[start of Document section]
Last night was for Ronald McDonald House of NY. If you want to get involved directly, with the NY chapter, here’s their contact info:

Ronald McDonald House in New York City
405 East 73rd Street
New York, NY 10021 USA
Phone: 212 639-0100
Fax: 212 472-0376

Each show has a theme. Last night it was a Tribute to the Blues Brothers. Sweet (both in theory, in advance, and in retrospect, now that we got to thoroughly enjoy it)!

The series is called Leave a Lasting Mark. The next one is on August 23rd at City Winery. It will be a different style, very special show. After that, they will return to the normal format, at Rockwood Music Hall Stage 2 (where last night’s show was), on September 25th. That show will be a 3-hour extravaganza, paying tribute to The Last Waltz by The Band!
[end of Document section]
#### What is asked:
1. Answer these questions from the post about the Leave a Lasting Mark show series:
(a) What phone number is given for Ronald McDonald House in New York City?
(b) What was the theme of last night's show?
(c) Where will the show on August 23rd take place?
2. From the post about the Leave a Lasting Mark show series, copy the passage starting at "Each show has" and ending at "thoroughly enjoy it)!", switching "theme" to "motif".
The listing isn't needed for any of the work on the post.
[start of Data segment]
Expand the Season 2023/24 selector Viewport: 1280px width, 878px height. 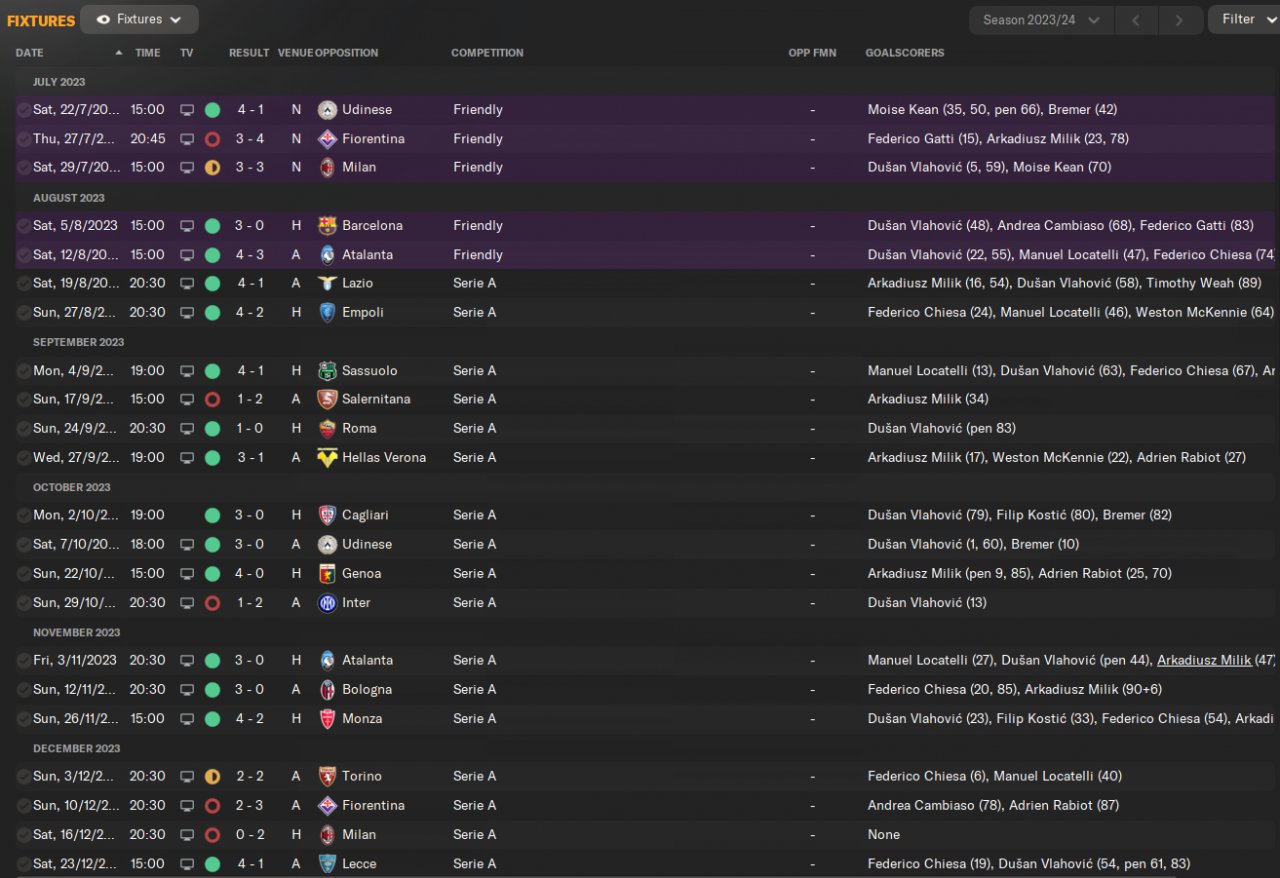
[end of Data segment]
#### The responses:
1.
(a) 212 639-0100
(b) A Tribute to the Blues Brothers
(c) City Winery

2.
Each show has a motif. Last night it was a Tribute to the Blues Brothers. Sweet (both in theory, in advance, and in retrospect, now that we got to thoroughly enjoy it)!